Published:Monday | August 16, 2021 | 11:11 AM
A man walks on a collapsed building in Saint-Louis-du-Sud, Haiti, Monday, August 16, 2021, two days after a 7.2-magnitude earthquake struck the southwestern part of the hemisphere's poorest nation on August 14. (AP Photo/Matias Delacroix)

LES CAYES, Haiti (AP) — Rescuers and scrap metal scavengers dug into the floors of a collapsed hotel Monday in this quake-ravaged coastal town, where 15 bodies had already been extracted.

Jean Moise Fortunè, whose brother, the hotel owner, was killed in the quake, believed there were two or three people trapped in the rubble.

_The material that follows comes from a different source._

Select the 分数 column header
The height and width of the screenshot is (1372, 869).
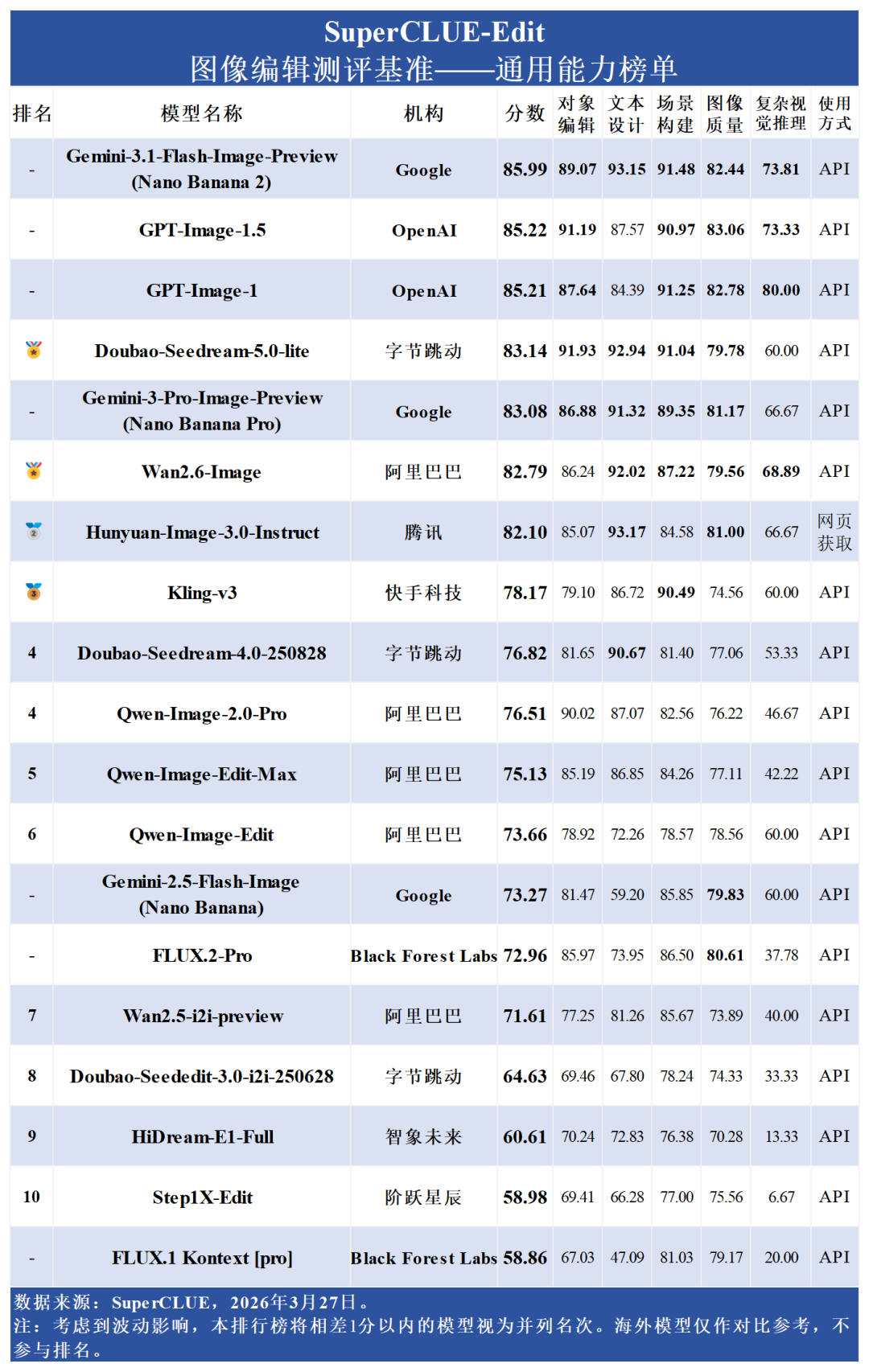pos(525,113)
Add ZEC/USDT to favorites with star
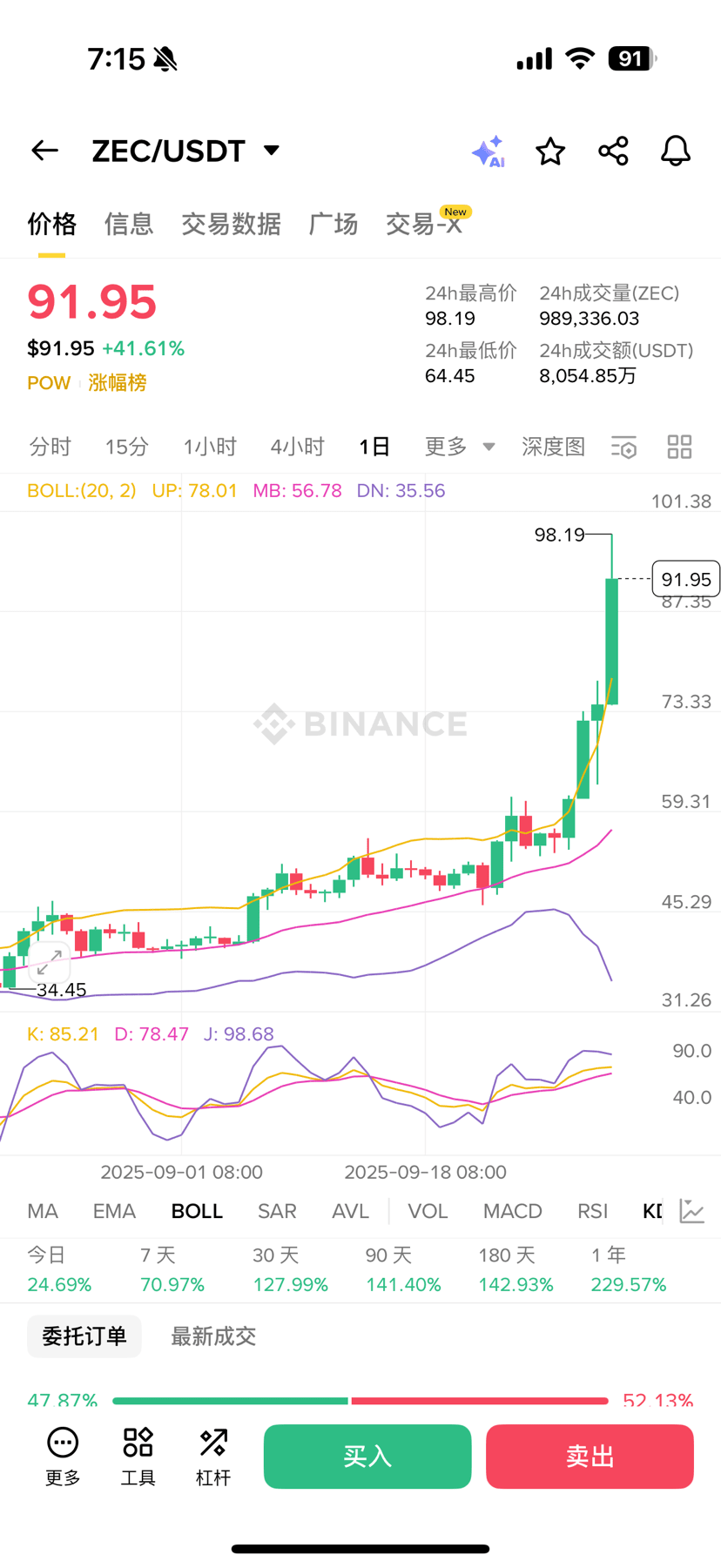721x1568 pixels. [x=550, y=151]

But based on the size of voids that workers cautiously peered into, perhaps a foot in depth, finding survivors appeared unlikely.

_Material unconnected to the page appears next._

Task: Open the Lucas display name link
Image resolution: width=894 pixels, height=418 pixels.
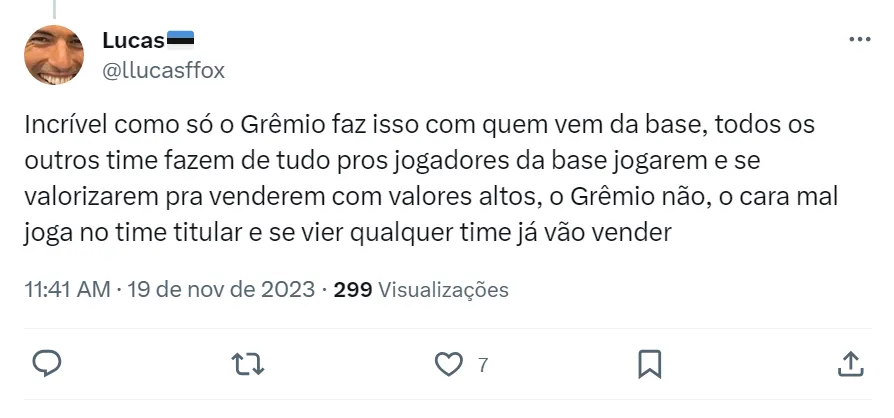Action: tap(133, 40)
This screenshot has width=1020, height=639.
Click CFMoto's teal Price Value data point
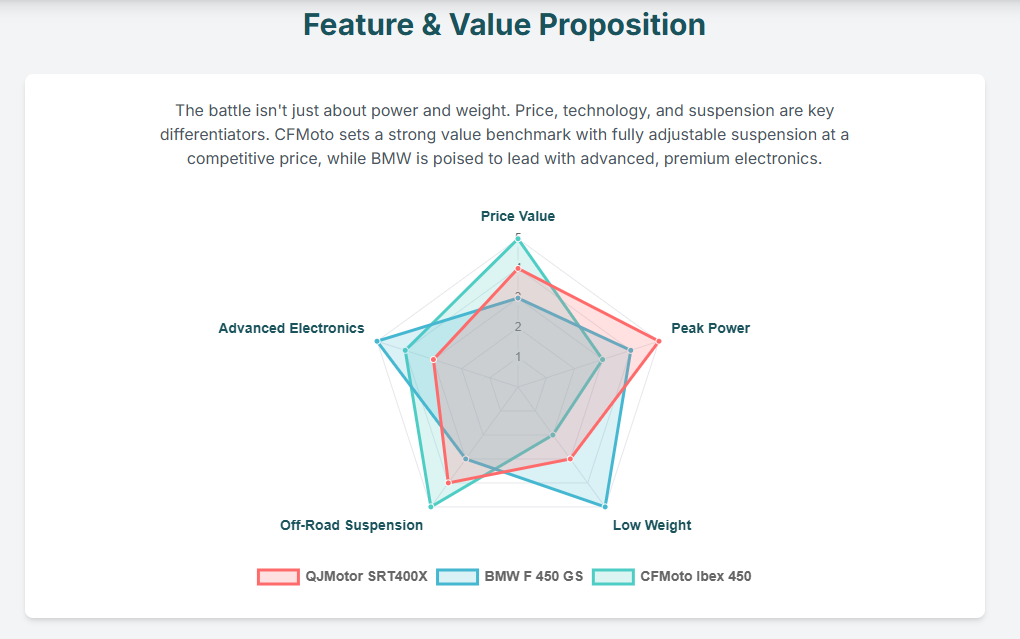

While residents carted away twisted heaps of scrap metal to earn some money, Dukens Sylvain was trying to detect signs of life.

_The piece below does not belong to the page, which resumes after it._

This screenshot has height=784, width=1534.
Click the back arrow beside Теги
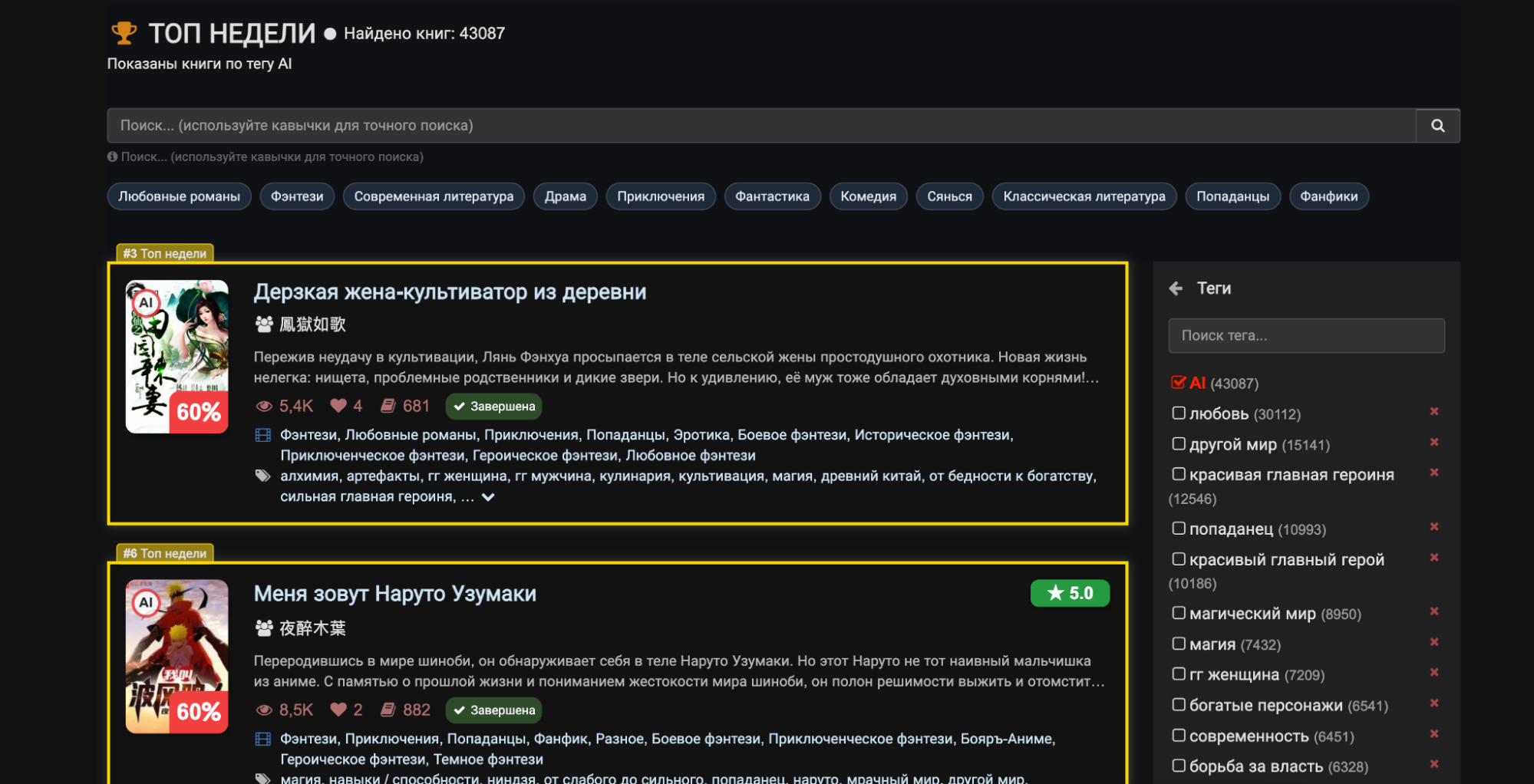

“Those people are risking their lives for a bit of scrap,” the 37-year-old said of locals burrowing into the huge rubble pile.

“I'm just worried about people's lives.”

At a soccer pitch in Les Cayes, where families who had lost their homes tried to erect a bit of shade with sheets and sticks, people gathered for food being distributed off a truck.

The country's Civil Protection Agency said 1,297 dead from the magnitude 7.2 earthquake had been counted by Sunday, a day after the temblor turned thousands of structures into rubble and set off frantic rescue efforts ahead of a potential deluge from an approaching tropical storm.

Saturday's earthquake also left at least 5,700 people injured, with thousands more displaced from destroyed or damaged homes.

After sundown Sunday, Les Cayes was darkened by intermittent blackouts, and many people slept outside, clutching small transistor radios tuned to news, terrified of the continuing aftershocks.

Meanwhile, efforts continued to get medical care to the injured.

Under Haiti's burning heat, Jennie Auguste lay Sunday with a vacant stare on a flimsy foam mattress laid out on an airport tarmac.

Auguste was injured in the chest, abdomen and arm when the roof of the store where she worked collapsed during Saturday's quake.

She flashed the occasional grimace of pain while her sister or other helpful bystanders fanned her.

With hospitals overwhelmed in Les Cayes, Auguste could only wait — for a hospital bed to open up, or a spot to become available on one of the small planes ferrying the injured to Haiti's capital.

The devastation could soon worsen with the coming of Tropical Depression Grace, which is predicted to reach Haiti on Monday night.

The civil protection agency said strong winds, heavy rain, rough seas, landslides and flooding were expected.

Officials said more than 7,000 homes were destroyed and nearly 5,000 damaged from the quake, leaving some 30,000 families homeless.

Hospitals, schools, offices and churches also were destroyed or badly damaged.